→ **Exercise objective**
Transcribe the lines from the start of the records through the line that contains "tap(647, 307)", inclusive, with no changes.

--- start of Records ---

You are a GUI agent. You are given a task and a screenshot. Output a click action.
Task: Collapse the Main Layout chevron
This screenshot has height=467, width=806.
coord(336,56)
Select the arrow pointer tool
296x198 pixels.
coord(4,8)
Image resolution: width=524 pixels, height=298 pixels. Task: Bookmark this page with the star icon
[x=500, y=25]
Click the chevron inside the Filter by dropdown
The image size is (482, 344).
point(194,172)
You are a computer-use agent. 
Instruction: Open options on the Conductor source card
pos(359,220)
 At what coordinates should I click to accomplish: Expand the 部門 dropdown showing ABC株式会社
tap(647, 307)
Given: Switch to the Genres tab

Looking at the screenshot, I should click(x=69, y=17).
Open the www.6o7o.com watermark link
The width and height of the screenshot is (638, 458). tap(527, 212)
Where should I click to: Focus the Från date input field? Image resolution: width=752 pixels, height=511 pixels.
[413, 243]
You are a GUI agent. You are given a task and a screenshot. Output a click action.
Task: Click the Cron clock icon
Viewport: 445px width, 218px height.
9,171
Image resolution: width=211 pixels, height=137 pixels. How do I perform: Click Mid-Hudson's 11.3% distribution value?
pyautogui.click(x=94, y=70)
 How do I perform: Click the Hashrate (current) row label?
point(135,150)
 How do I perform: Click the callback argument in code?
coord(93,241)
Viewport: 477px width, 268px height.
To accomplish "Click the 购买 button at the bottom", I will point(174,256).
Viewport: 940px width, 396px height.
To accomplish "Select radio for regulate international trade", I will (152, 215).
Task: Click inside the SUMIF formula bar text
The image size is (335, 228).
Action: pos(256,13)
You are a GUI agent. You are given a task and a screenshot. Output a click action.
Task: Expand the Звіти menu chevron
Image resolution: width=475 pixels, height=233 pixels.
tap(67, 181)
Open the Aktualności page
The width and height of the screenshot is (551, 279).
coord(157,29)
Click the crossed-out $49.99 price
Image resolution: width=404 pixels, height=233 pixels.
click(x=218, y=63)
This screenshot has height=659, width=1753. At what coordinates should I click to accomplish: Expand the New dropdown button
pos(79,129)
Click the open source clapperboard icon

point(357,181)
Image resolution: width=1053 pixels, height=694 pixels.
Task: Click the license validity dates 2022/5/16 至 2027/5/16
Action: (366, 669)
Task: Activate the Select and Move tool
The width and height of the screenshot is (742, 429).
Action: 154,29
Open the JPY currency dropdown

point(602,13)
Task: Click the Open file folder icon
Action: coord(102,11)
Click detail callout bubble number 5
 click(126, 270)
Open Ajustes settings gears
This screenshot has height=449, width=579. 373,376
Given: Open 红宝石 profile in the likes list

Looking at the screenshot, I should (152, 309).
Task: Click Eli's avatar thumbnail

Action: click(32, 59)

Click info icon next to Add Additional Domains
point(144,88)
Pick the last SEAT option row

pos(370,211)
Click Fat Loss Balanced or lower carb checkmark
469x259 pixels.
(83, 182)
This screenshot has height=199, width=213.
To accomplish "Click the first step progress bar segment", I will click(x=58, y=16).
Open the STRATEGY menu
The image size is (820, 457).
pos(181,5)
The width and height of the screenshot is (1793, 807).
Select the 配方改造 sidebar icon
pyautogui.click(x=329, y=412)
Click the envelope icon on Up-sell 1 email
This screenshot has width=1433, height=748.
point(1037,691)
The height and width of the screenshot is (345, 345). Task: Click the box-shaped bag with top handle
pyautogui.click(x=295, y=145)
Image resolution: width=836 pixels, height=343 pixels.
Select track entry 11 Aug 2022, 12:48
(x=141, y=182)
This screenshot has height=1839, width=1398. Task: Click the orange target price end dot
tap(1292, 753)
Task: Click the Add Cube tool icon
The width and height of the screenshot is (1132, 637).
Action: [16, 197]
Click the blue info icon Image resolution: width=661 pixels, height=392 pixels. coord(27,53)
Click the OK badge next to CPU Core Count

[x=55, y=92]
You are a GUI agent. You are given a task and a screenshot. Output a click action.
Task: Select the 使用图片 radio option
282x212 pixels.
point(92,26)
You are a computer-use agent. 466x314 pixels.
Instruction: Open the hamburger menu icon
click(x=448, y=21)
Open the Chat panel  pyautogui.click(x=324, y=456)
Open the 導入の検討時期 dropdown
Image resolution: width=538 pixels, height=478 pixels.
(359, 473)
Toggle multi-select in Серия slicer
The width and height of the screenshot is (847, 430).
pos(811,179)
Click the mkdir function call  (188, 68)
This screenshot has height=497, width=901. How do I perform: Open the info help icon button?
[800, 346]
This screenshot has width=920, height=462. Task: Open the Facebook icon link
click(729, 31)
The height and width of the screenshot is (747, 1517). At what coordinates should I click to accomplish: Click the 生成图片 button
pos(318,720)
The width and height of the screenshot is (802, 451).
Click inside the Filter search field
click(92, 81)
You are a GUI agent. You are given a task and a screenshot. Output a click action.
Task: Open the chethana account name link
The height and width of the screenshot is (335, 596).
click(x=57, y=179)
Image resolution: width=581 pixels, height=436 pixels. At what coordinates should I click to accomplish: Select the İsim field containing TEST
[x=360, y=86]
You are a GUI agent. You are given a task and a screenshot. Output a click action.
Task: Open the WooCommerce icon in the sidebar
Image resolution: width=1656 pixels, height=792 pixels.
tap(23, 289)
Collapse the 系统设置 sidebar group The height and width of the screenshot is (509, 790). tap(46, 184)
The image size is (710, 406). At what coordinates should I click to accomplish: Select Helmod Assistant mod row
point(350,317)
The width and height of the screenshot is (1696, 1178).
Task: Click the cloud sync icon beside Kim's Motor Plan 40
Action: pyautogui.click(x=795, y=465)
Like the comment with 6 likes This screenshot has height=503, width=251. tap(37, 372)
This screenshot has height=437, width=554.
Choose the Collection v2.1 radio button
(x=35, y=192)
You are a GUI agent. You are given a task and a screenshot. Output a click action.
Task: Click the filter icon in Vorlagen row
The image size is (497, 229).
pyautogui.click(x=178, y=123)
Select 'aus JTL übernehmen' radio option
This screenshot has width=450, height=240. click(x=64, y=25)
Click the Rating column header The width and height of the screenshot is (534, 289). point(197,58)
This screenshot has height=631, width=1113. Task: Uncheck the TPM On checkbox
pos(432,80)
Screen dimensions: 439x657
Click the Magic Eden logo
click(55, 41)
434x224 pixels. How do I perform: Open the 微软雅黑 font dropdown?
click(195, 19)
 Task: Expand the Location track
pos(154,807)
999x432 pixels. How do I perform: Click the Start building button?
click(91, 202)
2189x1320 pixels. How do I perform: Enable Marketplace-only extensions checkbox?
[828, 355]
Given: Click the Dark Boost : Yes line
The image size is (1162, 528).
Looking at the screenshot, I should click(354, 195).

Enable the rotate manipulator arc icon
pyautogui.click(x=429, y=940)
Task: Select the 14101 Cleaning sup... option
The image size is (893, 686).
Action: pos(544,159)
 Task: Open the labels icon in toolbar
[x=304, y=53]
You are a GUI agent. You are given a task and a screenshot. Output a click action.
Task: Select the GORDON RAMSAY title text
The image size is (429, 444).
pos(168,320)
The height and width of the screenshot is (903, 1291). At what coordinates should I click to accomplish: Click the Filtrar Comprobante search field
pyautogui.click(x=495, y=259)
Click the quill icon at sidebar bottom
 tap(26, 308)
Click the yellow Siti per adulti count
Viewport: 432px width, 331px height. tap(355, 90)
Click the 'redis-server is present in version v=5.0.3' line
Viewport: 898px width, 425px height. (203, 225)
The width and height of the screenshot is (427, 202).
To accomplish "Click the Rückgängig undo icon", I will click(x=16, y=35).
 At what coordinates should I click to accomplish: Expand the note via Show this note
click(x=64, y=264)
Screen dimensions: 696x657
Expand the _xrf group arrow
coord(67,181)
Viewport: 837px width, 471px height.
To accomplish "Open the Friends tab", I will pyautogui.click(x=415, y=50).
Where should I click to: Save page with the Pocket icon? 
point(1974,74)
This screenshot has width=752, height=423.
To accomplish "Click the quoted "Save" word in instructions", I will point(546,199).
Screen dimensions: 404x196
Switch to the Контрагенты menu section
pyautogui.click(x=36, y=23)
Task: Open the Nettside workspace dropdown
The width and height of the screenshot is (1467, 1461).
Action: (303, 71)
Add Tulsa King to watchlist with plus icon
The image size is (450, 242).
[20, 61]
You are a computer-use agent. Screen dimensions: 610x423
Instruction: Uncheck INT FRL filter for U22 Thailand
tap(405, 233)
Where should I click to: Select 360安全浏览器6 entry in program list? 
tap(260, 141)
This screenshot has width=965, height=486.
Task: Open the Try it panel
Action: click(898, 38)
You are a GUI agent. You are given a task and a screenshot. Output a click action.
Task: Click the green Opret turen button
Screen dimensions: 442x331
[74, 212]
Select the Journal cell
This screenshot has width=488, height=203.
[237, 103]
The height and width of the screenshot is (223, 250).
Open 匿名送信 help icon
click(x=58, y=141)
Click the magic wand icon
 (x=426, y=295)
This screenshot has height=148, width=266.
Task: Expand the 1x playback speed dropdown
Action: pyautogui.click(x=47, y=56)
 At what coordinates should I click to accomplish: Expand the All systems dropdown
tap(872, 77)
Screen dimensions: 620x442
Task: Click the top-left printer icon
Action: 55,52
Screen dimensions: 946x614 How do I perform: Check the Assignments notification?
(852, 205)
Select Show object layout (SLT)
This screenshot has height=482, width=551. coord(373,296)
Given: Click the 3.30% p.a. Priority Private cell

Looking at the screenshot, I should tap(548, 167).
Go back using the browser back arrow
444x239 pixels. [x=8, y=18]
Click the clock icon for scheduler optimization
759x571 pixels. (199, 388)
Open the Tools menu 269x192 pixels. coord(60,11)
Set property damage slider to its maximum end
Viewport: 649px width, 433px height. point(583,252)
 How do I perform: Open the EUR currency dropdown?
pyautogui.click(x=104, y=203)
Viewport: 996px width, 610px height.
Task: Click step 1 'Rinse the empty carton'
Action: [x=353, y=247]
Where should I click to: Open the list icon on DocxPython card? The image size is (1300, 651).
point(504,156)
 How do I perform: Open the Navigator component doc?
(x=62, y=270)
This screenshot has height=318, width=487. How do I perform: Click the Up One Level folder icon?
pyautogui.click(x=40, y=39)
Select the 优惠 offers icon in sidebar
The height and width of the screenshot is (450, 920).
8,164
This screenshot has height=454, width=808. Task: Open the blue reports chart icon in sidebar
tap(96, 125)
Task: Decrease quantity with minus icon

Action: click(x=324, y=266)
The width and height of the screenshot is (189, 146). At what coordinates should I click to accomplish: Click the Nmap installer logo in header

--- end of Records ---

→ **Exercise answer**
You are a GUI agent. You are given a task and a screenshot. Output a click action.
Task: Collapse the Main Layout chevron
This screenshot has height=467, width=806.
coord(336,56)
Select the arrow pointer tool
296x198 pixels.
coord(4,8)
Image resolution: width=524 pixels, height=298 pixels. Task: Bookmark this page with the star icon
[x=500, y=25]
Click the chevron inside the Filter by dropdown
The image size is (482, 344).
point(194,172)
You are a computer-use agent. 
Instruction: Open options on the Conductor source card
pos(359,220)
 At what coordinates should I click to accomplish: Expand the 部門 dropdown showing ABC株式会社
tap(647, 307)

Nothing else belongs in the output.